_Records to use_

· · · ·

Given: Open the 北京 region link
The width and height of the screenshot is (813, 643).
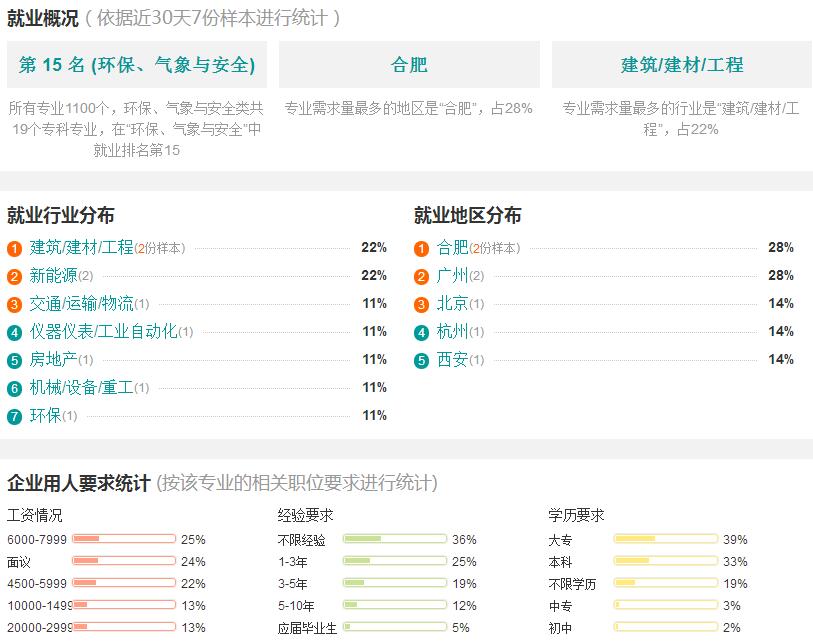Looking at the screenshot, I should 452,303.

· · · ·

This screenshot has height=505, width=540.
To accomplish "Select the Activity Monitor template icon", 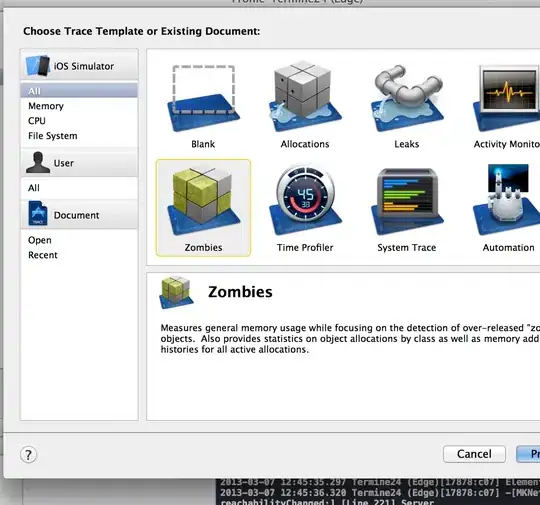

· · · ·

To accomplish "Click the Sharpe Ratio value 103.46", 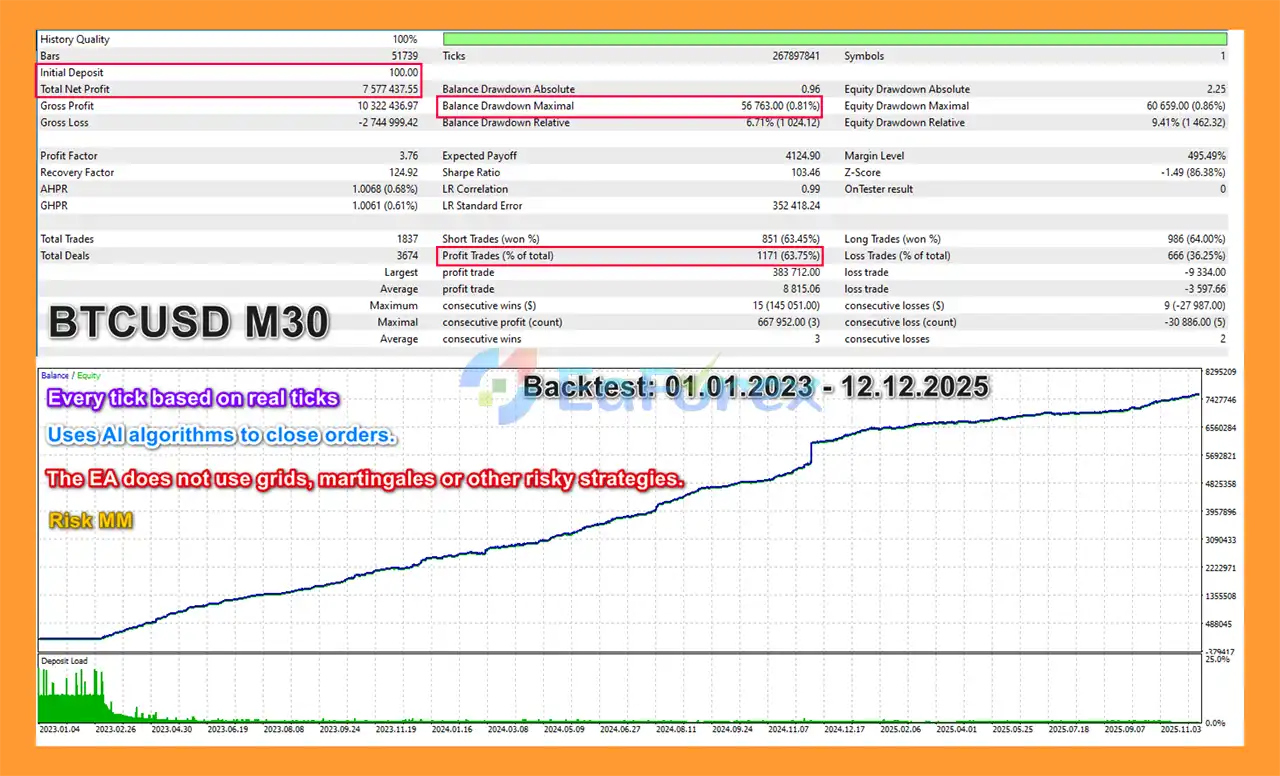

· · · ·

_Exercise aim_
Please rewrite the part of the records that opens with the line containing "Given: Open the 北京 region link" and closes with the line containing "Looking at the screenshot, I should 452,303.", putting "district" in place of "region" and changing nothing else. Leave the pictures out of your answer.

_Complete response_
Given: Open the 北京 district link
The width and height of the screenshot is (813, 643).
Looking at the screenshot, I should 452,303.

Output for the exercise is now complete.